Idle No More movement seeks to educate Canadians with teach-ins and panel discussions
By Shari Narine - Windspeaker
When grassroots First Nations people were pushing Harper for answers, the Assembly of First Nations gave the Prime Minister a way out.
“I’m not putting a value judgement on that,” said Wab Kinew, director of Indigenous Inclusion at the University of Winnipeg.
Kinew was referring to the thousands of mainly Indigenous people who gathered throughout the months of December and January to protest omnibus Bills C-38 and C-45, which brought in changes to legislation on how First Nations business is conducted and to legislation controlling development that impacts the environment.
While rallies took place at provincial legislatures, Parliament Hill and other sites, Prime Minister Stephen Harper met with representatives from a divided AFN membership, which presented him with an 11-point document. The outcome of the meeting was a pledge by Harper to work with First Nations at a high level.

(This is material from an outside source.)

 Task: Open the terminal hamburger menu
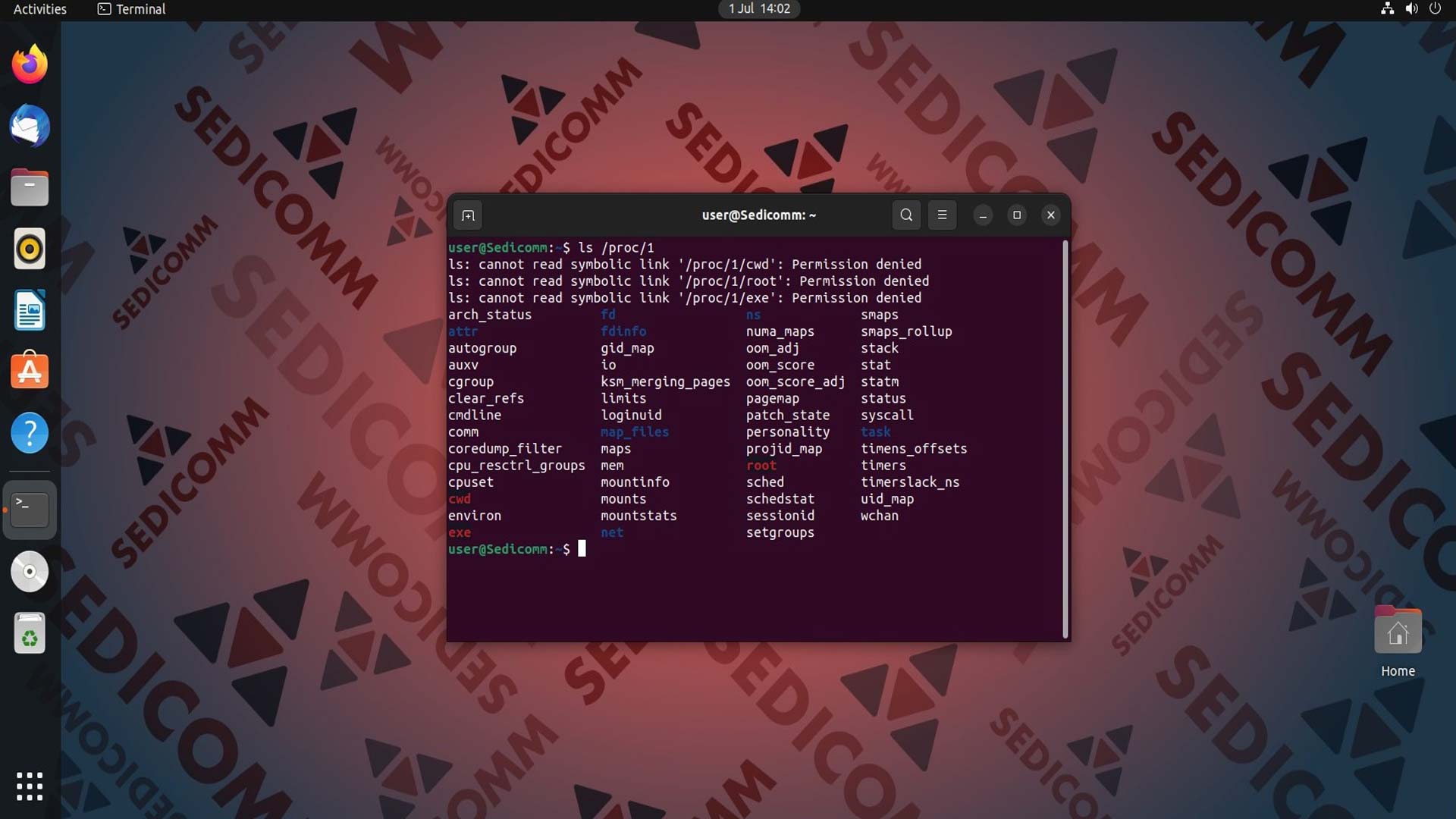coord(942,215)
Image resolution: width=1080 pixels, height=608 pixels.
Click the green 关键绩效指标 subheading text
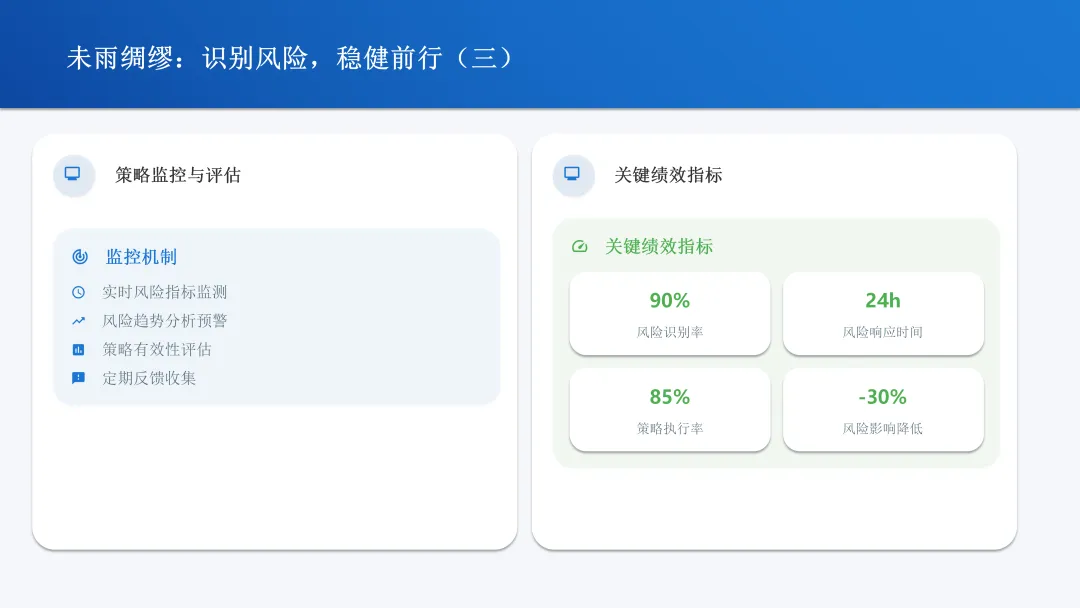click(x=659, y=247)
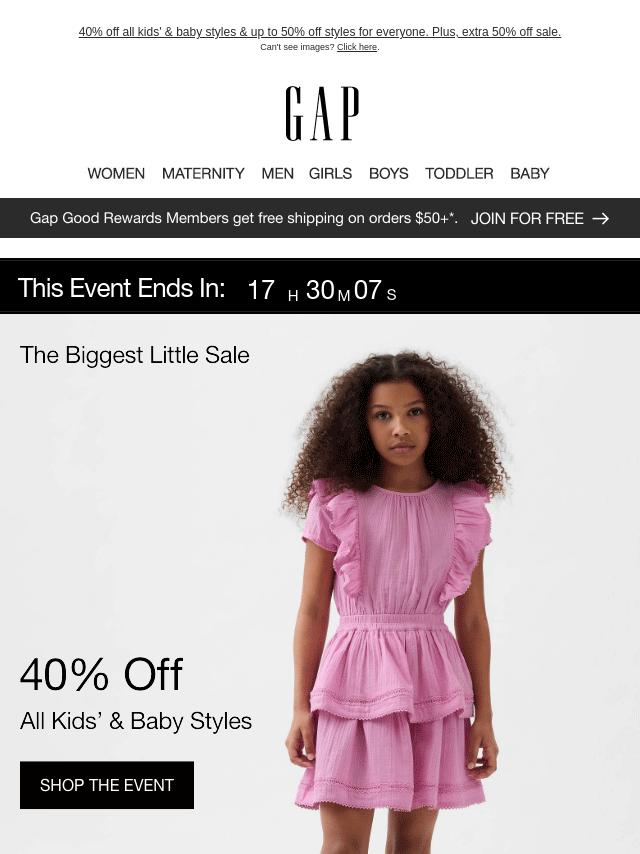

“We have to be politically pragmatic. That means we have to understand that when you put political pressure on a group of people they are going to seek a way to resolve the situation. I was just presenting an analysis that presents the Assembly of First Nations in these last few weeks as being that sort of help for the federal government,” said Kinew.
Kinew said the actions of Idle No More, which represents the grassroots, and AFN, led by National Chief Shawn Atleo, are not at cross-purposes, but rather there is a “disconnect” between the values being pushed by the AFN executive and the priorities set by the Idle No More movement.
“So what I’m suggesting is that Idle No More needs to engage and either present an alternative emissary for the federal government to deal with or work with the AFN to make sure that the priorities of the people you see coming out to the grassroots events are shared by the people at the Assembly of First Nations.”